Given an 2D board, count how many different battleships are in it. The battleships are represented with 'X's, empty slots are represented with '.'s. You may assume the following rules:

• You receive a valid board, made of only battleships or empty slots.
• Battleships can only be placed horizontally or vertically. In other words, they can only be made of the shape 1xN (1 row, N columns) or Nx1 (N rows, 1 column), where N can be of any size.
• At least one horizontal or vertical cell separates between two battleships - there are no adjacent battleships.

Example:

X..X
...X
...X

In the above board there are 2 battleships.

Invalid Example:

...X
XXXX
...X

This is not a valid board - as battleships will always have a cell separating between them.

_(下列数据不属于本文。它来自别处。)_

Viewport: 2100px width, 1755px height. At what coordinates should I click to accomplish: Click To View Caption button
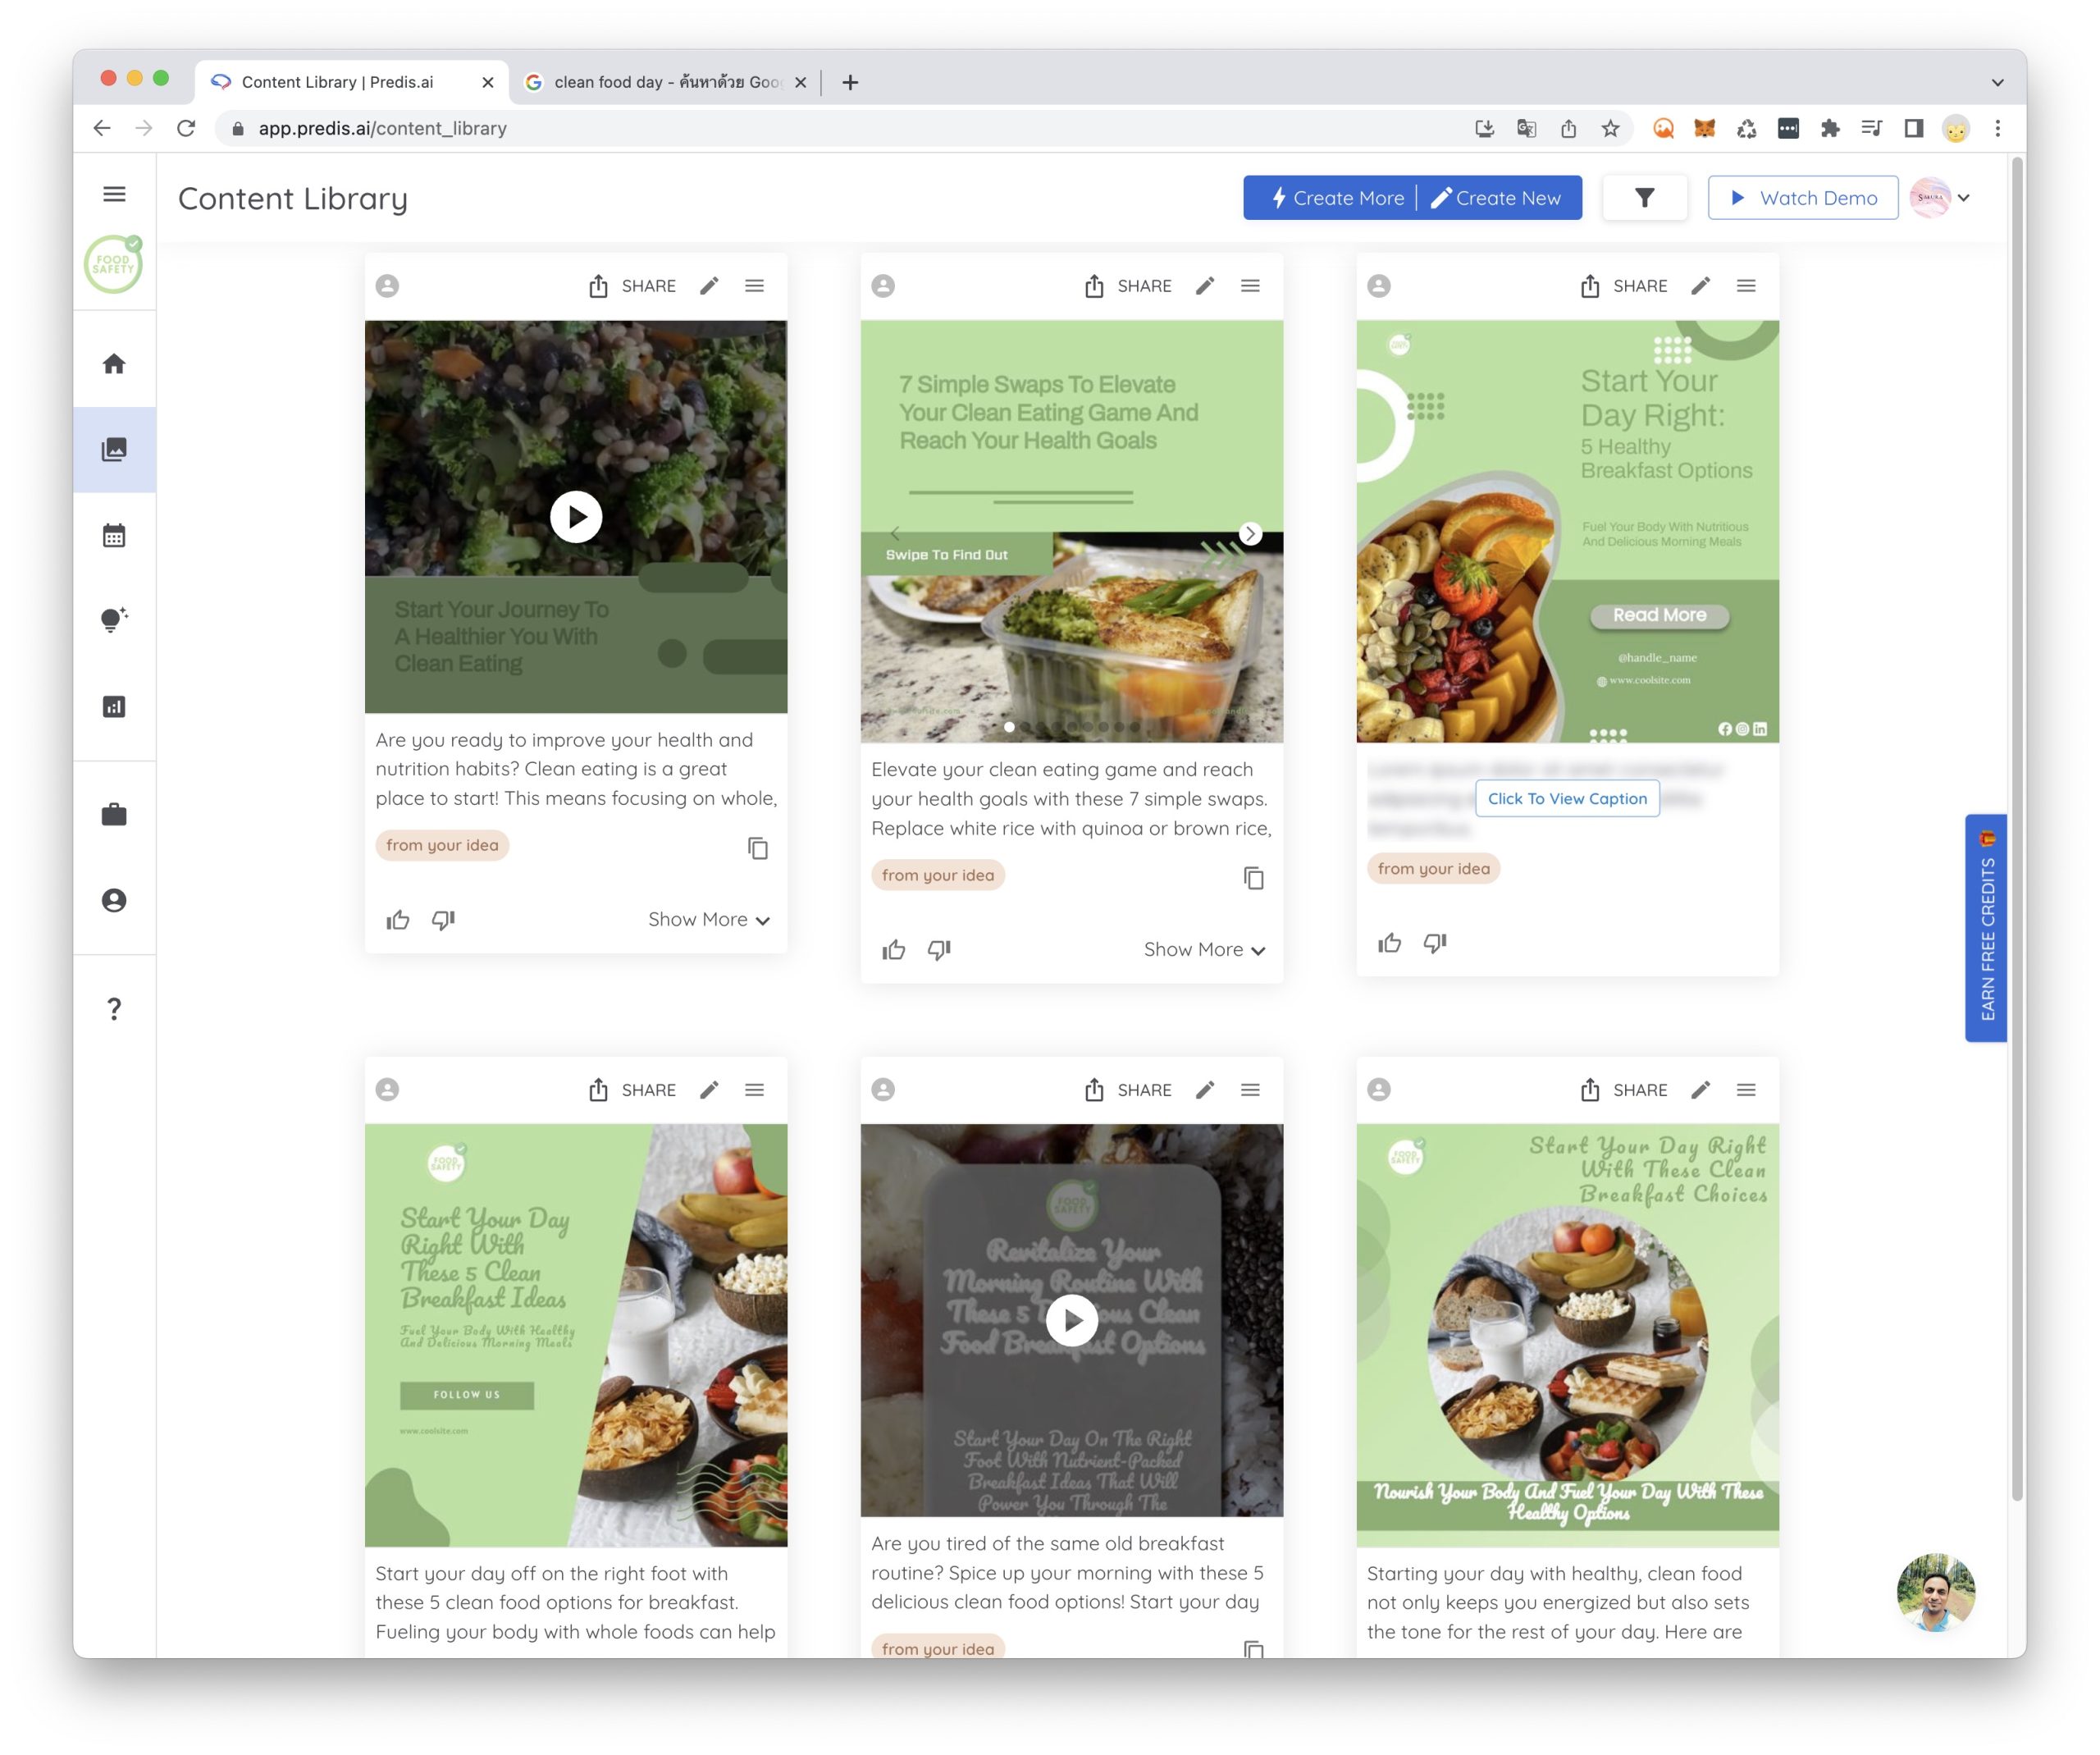pyautogui.click(x=1567, y=799)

Your algorithm should not modify the value of the board.

考察的是深度优先遍历的使用

思路：

通过DFS遍历四个方向 

	(i - 1, j)
(i, j - 1)	(i, j)	(i, j + 1)
	(i + 1, j)

X的一堆区域（都是X）就是一个战舰，求一共有多少战舰。

为了防止重复访问，用visited数组标记下已访问的结点

解答：

#include <iostream>
#include <vector>
using namespace std;

class Solution {
public:
	void dfs(vector<vector<char>>& board, int i, int j)
	{
		visited[i][j] = true;
		//left
		if (i >= 0 && i < n && j - 1 >= 0 && j - 1 < m && !visited[i][j - 1] && board[i][j - 1] == 'X')
		{
			dfs(board, i, j - 1);
		}
		//right
		if (i >= 0 && i < n && j + 1 >= 0 && j + 1 < m && !visited[i][j + 1] && board[i][j + 1] == 'X')
		{
			dfs(board, i, j + 1);
		}
		//top
		if (i - 1 >= 0 && i - 1 < n && j >= 0 && j < m && !visited[i - 1][j] && board[i - 1][j] == 'X')
		{
			dfs(board, i - 1, j);
		}
		//bottom
		if (i + 1 >= 0 && i + 1 < n && j >= 0 && j < m && !visited[i + 1][j] && board[i + 1][j] == 'X')
		{
			dfs(board, i + 1, j);
		}
	}

	int countBattleships(vector<vector<char>>& board) {
		n = board.size();
		m = board[0].size();
		num = 0;
		for (int i = 0; i < n; ++i)
		{
			for (int j = 0; j < m; ++j)
			{
				visited[i][j] = false;
			}
		}
		for (int i = 0; i < n; ++i)
		{
			for (int j = 0; j < m; ++j)
			{
				if (board[i][j] == 'X' && !visited[i][j])
				{
					num++;
					dfs(board, i, j);
				}
			}
		}
		return num;
	}
private:
	int n;
	int m;
	int num;
	bool visited[1000][1000];
};

int main()
{
	Solution s;
	vector<vector<char> >vec{ { 'X', '.', '.', 'X' }, { '.', '.', '.', 'X' }, { '.', '.', '.', 'X' } };
	cout << s.countBattleships(vec);

	return 0;
}